Extracted data entries:
-*-*-

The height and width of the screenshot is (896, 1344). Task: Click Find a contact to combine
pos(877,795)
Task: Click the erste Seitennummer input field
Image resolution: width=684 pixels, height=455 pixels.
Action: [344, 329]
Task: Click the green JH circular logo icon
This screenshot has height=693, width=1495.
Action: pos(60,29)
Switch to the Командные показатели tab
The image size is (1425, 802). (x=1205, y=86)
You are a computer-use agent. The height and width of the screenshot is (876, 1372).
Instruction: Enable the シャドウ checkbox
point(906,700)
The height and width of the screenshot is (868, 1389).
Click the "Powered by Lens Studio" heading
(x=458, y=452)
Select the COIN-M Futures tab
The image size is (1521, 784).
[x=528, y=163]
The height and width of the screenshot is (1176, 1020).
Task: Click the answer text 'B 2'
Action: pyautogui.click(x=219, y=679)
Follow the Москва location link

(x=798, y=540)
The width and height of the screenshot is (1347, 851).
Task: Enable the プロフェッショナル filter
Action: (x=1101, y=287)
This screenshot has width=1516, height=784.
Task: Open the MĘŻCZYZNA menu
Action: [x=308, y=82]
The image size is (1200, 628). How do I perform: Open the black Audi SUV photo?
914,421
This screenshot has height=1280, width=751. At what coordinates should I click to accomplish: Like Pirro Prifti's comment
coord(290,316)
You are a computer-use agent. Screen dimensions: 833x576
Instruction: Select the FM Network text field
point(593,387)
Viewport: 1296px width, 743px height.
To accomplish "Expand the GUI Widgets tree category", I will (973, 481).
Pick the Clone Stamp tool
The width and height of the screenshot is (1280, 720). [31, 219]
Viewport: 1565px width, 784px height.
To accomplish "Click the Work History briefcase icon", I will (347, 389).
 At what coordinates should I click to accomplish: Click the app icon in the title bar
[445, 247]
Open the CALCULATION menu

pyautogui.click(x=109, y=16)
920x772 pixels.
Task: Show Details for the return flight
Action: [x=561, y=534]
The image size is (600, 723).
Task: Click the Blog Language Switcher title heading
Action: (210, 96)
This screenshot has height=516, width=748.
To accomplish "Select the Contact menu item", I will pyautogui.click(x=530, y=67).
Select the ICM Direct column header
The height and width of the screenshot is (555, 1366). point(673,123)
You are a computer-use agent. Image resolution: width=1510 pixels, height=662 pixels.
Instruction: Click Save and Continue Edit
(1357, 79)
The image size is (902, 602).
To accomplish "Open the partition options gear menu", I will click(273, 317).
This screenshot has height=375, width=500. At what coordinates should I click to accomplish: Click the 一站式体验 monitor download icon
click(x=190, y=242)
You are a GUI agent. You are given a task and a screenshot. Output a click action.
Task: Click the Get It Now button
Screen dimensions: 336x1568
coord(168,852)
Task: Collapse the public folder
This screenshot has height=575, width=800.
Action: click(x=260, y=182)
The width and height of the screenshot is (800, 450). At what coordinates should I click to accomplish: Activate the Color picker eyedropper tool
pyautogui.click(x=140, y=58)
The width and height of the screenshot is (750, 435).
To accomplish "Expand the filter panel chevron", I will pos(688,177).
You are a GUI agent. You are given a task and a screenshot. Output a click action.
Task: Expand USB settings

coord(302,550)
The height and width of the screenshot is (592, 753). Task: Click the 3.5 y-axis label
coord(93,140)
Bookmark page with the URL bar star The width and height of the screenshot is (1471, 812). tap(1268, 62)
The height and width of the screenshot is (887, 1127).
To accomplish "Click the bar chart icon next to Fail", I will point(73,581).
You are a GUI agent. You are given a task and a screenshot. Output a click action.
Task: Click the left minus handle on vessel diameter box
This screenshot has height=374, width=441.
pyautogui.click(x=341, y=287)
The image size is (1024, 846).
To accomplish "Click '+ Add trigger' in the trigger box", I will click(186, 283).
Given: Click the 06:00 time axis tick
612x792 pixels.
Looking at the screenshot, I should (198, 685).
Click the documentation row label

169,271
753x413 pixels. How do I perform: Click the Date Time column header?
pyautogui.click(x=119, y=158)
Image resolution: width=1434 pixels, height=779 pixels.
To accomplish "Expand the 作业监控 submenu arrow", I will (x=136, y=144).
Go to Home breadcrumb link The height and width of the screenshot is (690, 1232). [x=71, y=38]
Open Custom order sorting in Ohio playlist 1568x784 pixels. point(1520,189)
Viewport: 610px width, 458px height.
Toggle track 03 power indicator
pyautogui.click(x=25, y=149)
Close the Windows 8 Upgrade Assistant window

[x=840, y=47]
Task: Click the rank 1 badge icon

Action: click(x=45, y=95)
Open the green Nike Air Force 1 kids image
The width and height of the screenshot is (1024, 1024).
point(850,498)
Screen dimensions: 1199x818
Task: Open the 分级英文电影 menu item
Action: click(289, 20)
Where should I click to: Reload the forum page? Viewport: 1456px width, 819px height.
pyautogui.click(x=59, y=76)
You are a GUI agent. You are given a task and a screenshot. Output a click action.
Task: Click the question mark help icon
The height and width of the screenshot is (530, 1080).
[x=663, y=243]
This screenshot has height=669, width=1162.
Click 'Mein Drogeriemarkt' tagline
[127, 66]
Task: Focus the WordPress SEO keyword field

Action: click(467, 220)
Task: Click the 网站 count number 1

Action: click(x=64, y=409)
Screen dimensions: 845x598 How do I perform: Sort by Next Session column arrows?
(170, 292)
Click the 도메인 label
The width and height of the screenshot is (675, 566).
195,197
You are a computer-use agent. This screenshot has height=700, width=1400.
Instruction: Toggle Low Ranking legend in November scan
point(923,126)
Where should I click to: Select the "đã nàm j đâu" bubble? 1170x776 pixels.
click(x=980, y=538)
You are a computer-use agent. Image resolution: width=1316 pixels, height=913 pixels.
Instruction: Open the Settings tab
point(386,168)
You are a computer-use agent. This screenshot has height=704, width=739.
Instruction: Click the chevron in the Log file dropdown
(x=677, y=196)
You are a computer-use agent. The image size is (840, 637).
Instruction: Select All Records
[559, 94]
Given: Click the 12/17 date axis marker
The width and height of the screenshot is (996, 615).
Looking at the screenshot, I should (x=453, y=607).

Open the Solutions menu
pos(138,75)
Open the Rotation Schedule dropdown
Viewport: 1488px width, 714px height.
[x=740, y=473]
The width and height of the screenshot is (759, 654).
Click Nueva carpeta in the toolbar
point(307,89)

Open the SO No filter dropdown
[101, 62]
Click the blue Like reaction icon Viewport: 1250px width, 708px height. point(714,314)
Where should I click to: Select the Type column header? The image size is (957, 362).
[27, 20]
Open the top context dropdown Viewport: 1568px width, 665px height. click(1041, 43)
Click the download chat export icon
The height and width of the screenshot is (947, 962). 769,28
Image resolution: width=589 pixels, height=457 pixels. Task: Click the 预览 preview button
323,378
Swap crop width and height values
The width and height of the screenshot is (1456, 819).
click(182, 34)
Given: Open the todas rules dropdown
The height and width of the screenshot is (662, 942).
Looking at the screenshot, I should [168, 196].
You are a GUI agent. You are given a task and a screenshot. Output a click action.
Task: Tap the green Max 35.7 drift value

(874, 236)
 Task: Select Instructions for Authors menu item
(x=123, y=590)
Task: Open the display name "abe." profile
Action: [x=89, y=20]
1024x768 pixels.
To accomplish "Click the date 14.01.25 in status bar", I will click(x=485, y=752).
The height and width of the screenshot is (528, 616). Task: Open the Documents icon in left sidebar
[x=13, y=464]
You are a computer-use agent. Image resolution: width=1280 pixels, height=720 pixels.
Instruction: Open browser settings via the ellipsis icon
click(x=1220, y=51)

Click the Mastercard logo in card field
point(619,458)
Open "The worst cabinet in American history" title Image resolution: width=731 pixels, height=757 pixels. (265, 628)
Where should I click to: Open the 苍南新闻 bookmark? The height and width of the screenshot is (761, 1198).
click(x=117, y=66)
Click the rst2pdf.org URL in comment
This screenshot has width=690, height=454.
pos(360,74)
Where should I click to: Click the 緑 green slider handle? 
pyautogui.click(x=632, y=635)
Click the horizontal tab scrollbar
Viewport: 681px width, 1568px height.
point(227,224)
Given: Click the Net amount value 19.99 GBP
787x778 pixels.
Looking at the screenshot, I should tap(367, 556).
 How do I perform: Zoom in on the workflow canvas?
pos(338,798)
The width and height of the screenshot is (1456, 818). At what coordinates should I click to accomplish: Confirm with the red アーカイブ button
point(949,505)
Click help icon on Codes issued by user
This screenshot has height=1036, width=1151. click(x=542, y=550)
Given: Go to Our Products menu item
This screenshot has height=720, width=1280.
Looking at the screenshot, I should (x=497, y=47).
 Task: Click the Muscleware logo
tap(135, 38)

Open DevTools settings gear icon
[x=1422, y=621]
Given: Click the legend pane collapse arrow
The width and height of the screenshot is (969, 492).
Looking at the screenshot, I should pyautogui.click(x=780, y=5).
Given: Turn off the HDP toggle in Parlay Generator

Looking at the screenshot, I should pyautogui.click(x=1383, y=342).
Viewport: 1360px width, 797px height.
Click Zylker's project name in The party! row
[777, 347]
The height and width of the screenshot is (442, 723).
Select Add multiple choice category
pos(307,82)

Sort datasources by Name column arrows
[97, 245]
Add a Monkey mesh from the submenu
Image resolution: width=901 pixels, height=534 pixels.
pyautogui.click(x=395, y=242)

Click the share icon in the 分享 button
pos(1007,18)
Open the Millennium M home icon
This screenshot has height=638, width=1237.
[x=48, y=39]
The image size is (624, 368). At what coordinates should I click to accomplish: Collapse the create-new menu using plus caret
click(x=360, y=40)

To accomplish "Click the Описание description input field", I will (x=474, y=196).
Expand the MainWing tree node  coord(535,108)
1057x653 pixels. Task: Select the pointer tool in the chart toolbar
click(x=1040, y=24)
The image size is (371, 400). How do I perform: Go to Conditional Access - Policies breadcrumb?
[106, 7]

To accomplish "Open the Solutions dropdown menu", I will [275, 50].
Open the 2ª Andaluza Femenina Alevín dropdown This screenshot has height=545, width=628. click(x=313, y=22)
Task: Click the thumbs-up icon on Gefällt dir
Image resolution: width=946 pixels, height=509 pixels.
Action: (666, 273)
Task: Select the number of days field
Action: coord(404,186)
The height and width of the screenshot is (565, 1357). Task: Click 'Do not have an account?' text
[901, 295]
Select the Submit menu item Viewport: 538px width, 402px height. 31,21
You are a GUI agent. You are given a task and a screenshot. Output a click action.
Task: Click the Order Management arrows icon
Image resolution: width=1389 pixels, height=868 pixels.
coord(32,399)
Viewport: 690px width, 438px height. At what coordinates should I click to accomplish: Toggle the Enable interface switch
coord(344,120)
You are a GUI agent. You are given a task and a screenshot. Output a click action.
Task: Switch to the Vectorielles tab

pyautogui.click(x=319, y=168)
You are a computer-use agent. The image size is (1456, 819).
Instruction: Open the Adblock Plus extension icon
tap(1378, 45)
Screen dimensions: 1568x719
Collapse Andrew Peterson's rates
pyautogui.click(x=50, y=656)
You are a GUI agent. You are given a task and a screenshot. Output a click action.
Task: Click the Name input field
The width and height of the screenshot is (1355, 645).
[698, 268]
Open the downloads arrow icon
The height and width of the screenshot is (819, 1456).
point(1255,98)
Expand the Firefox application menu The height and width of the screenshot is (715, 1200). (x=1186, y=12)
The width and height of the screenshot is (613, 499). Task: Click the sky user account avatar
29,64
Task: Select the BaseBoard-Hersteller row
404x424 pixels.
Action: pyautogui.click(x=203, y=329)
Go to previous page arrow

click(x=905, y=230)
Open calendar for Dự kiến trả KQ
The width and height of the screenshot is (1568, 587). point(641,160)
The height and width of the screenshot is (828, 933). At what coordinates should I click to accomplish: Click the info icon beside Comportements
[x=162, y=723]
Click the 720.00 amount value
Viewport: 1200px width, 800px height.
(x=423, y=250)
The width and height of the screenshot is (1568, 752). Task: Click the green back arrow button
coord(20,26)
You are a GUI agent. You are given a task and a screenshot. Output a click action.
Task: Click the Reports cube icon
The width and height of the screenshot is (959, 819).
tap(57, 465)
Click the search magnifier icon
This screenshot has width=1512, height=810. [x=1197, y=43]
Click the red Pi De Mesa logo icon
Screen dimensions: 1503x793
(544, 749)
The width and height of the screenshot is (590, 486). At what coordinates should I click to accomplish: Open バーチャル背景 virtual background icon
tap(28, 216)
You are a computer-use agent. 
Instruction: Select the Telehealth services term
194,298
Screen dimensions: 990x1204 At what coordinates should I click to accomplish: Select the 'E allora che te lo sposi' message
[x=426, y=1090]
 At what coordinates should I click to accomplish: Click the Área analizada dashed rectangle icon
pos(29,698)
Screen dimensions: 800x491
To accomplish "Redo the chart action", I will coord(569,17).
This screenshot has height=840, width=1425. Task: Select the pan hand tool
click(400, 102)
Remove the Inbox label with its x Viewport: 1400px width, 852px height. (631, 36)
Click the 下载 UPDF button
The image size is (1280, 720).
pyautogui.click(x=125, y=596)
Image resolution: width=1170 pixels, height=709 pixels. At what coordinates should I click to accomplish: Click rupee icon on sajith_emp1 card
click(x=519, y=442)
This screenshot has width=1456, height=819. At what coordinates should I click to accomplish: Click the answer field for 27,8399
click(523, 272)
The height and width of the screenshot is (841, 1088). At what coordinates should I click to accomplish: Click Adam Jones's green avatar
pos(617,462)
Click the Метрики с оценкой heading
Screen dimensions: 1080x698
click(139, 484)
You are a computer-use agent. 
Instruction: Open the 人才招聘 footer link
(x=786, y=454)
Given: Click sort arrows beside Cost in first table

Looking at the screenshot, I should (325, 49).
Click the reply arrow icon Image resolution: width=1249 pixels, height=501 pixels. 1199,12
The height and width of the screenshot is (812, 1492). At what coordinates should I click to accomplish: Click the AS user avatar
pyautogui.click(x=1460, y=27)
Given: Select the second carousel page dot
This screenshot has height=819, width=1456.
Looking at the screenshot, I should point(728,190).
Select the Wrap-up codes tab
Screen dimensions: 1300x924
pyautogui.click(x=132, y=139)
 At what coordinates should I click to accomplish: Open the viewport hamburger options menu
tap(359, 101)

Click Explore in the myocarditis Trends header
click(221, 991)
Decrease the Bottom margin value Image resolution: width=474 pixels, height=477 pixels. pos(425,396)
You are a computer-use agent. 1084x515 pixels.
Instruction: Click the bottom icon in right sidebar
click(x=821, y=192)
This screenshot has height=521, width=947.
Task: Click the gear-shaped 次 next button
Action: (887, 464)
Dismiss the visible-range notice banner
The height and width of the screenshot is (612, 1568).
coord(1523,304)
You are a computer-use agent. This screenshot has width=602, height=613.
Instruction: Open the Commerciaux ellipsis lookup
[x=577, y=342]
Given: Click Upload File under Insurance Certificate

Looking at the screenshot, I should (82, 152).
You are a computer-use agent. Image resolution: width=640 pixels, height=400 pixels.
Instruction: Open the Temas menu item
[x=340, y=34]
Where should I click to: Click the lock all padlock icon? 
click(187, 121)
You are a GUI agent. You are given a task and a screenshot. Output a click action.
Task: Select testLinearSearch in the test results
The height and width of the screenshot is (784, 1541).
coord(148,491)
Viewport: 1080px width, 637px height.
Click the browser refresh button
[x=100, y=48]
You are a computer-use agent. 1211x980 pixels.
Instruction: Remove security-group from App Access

-*-*-

— Task to carry out —
Rewrite the lines from the one containing "Click the documentation row label" through the one containing "click(x=980, y=538)". Change every "icon" to "symbol" and leave everything else untouched.

— Finished exercise —
Click the documentation row label

169,271
753x413 pixels. How do I perform: Click the Date Time column header?
pyautogui.click(x=119, y=158)
Image resolution: width=1434 pixels, height=779 pixels.
To accomplish "Expand the 作业监控 submenu arrow", I will (x=136, y=144).
Go to Home breadcrumb link The height and width of the screenshot is (690, 1232). [x=71, y=38]
Open Custom order sorting in Ohio playlist 1568x784 pixels. point(1520,189)
Viewport: 610px width, 458px height.
Toggle track 03 power indicator
pyautogui.click(x=25, y=149)
Close the Windows 8 Upgrade Assistant window

[x=840, y=47]
Task: Click the rank 1 badge symbol

Action: click(x=45, y=95)
Open the green Nike Air Force 1 kids image
The width and height of the screenshot is (1024, 1024).
point(850,498)
Screen dimensions: 1199x818
Task: Open the 分级英文电影 menu item
Action: click(289, 20)
Where should I click to: Reload the forum page? Viewport: 1456px width, 819px height.
pyautogui.click(x=59, y=76)
You are a GUI agent. You are given a task and a screenshot. Output a click action.
Task: Click the question mark help symbol
The height and width of the screenshot is (530, 1080).
[x=663, y=243]
This screenshot has height=669, width=1162.
Click 'Mein Drogeriemarkt' tagline
[127, 66]
Task: Focus the WordPress SEO keyword field

Action: click(467, 220)
Task: Click the 网站 count number 1

Action: click(x=64, y=409)
Screen dimensions: 845x598 How do I perform: Sort by Next Session column arrows?
(170, 292)
Click the 도메인 label
The width and height of the screenshot is (675, 566).
195,197
You are a computer-use agent. This screenshot has height=700, width=1400.
Instruction: Toggle Low Ranking legend in November scan
point(923,126)
Where should I click to: Select the "đã nàm j đâu" bubble? 1170x776 pixels.
click(x=980, y=538)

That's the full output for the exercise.